▶ **GIVEN INFORMATION**:
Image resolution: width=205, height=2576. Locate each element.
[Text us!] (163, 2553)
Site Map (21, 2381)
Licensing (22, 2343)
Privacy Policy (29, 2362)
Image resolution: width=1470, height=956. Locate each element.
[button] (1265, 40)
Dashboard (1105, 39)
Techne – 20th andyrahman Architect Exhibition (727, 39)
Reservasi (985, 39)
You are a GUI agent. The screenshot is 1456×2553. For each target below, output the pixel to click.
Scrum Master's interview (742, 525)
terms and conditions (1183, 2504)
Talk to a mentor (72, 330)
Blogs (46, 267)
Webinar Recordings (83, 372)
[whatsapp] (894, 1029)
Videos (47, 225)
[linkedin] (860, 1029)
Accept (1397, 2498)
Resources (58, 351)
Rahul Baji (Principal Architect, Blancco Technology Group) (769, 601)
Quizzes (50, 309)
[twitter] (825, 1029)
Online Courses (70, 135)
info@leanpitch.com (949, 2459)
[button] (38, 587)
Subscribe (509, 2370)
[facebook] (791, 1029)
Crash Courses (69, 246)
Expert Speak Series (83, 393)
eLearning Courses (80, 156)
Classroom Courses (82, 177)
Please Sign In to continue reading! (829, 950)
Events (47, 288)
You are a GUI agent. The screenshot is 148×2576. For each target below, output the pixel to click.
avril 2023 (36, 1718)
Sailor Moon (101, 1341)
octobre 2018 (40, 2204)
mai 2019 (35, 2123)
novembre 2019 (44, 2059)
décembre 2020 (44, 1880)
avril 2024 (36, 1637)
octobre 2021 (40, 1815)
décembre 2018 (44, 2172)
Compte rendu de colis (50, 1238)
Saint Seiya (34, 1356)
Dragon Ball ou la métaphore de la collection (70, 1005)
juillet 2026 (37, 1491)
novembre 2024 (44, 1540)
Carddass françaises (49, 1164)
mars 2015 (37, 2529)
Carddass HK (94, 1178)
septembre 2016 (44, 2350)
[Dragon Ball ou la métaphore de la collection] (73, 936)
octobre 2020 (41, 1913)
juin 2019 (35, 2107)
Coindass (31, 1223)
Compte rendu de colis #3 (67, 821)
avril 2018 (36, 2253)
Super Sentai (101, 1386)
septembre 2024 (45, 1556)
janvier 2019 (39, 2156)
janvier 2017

▶ **YOUR ASSIGNMENT**: Find the number of lines in the material above that contain the word "height"; write that number and nothing else.

▶ **EXERCISE RESULT**: 2